I was reading an article by CNN Medical News correspondent Elizabeth Cohen about a so called “Obnoxious Patient” that was “fired” by his doctor. In the article Dr. David Golden says he had to fire a patient for being obnoxious because the patient would not stop questioning him about the possible side effects of a medication that he, the doctor, was going to prescribe. The doctor stated that the patient was not open to discussing anything.
While reading the article I had to start laughing. I do not know if that was appropriate response or not but the irony of the article struck home with me, as it would strike home with any of us in the fluoroquinolone victim community. Dr. Golden says he’s all for empowered and educated patients, but some patients have become so empowered, they’re actually putting their care in jeopardy. I had to ask myself what would have happened if I would have questioned my doctor about the fluoroquinolone he prescribed me. Well, actually I did and he assured me that the drug was safe and well tolerated. Maybe I should have questioned even more. In hindsight, I would have gladly been fired by him as opposed to get the medicine that basically changed my life forever. Who knows maybe Dr. Golden did his patient a favor.
I do not know how many FQ sufferers have told me that their doctors are not open to discussing the possibility that the FQ is the cause of their damage. Many FQ sufferers have also related to me that their doctor’s responses ranged from polite dismissal, to outright hostility, and some doctors had the gall to actually diagnose the FQ victim with suffering from a mental illness when they try to link the symptoms with a fluoroquinolone antibiotic. These are all from individuals who presented their information in a very civil, non-obnoxious manner. Most people with chronic illnesses, and almost all people in the FQ victim community, find it ironic that doctors, whose profession is suppose to be open to continual learning, are actually so closed minded. Unfortunately this sad behavior has been around for a very long time.
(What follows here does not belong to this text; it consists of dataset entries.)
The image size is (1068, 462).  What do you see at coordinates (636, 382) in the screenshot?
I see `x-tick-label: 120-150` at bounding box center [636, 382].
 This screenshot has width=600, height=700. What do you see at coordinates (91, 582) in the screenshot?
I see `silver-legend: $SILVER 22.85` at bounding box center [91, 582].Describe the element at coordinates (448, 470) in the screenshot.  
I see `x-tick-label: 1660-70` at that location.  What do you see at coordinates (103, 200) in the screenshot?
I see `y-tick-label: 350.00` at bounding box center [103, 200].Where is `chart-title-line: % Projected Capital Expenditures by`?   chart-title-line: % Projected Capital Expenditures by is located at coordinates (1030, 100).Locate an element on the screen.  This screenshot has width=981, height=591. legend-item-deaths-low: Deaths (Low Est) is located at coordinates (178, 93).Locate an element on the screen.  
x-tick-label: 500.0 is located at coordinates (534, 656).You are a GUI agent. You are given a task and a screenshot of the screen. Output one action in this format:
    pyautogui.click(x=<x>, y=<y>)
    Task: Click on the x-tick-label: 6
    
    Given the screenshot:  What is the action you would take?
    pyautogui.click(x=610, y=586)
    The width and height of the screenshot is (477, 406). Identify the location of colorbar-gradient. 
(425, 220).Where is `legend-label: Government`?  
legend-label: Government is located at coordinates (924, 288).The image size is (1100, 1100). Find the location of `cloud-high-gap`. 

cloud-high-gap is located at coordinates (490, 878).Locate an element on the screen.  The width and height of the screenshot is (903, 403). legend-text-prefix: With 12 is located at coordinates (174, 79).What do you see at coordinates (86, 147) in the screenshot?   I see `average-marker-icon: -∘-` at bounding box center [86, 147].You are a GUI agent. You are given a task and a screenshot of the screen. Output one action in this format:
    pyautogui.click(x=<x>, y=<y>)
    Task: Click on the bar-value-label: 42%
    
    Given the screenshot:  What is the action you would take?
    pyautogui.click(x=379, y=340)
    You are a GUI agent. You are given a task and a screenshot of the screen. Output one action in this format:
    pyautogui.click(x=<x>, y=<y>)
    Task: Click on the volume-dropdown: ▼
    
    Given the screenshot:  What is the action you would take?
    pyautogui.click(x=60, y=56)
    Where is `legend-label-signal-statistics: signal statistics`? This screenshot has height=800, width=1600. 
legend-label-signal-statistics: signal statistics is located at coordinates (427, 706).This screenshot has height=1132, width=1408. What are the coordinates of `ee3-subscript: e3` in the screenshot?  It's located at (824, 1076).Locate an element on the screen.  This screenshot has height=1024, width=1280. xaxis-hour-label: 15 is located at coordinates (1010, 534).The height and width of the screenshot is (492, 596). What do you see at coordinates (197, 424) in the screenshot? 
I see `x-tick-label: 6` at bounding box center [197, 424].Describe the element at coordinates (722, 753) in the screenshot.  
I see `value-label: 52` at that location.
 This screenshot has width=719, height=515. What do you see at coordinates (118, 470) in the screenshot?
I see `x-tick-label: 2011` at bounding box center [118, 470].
This plight of facing a closed-mindedness that is disguised as open-mindedness is nothing new. Laura Hillenbrand, author of the famous book “Seabiscuit: An American Legend”, was diagnosed with Chronic Fatigue Syndrome many years ago. Before her diagnosis she had to endure all kinds of humiliation by physicians who, out of ignorance, would not listen to her. Laura Hillenbrand wrote “The doctor I found waved me into a chair and began asking questions and making notes, pausing to rake his fingers through a hedge of dark hair that drifted onto his brow. He ran some tests and found nothing amiss. He told me to take antacids. A few weeks later, when I returned and told him that I was getting worse, he sat me down. My problem, he said gravely, was not in my body but in my mind; the test results proved it. He told me to see a psychiatrist.” When she was seen by a psychiatrist that found her mentally fit, her doctor told her to go see another psychiatrist.
Now, I don’t want anyone reading this article thinking that I am advocating that they become obnoxious with their doctor. I do however support that you strongly advocate for yourself. With the dawn of the internet, information that was once only readily available in the realm of the medical professional is now readily available to the general public. Information that once took a long time to accumulate and analyze, can be reviewed and accessed with lightning speed. This can intimidating to some doctors.
Conversely, you must remember that doctors must first approach each new patient on a level playing field. They basically have to start at square one. However a good doctor, once he/she has established that you are an articulate, intelligent patient should use your knowledge about your own health combined with their medical knowledge in a synthesis to formulate a treatment plan if possible. In a past article I wrote about what I coined as the “The Semmelweis Effect.” The Semmelweis Effect takes place when a credible, articulate, intelligence patient presents a plausible mechanism for their medical problem, and in the absence of any irrefutable diagnosis is dismissed by their medical professional. If this occurs it is time for you to do the firing. It is a shame in American today, that the patient knows more about a medical condition than the doctor. If that makes me obnoxious, then label me “guilty as charged!”, but forgive me if I don’t sit idly by while the doctor dismisses the information that I present to him/her.
We in the FQ community are a unique breed. We are clearly suffering from something that is not yet acknowledged by the main stream medical community although overwhelming documentation and anecdotal evidence exists. I have written about this before in several articles and will probably continue to write about it until we as a community get the attention of the medical community. But please do not lose hope. I believe a day will come when we will see vindication!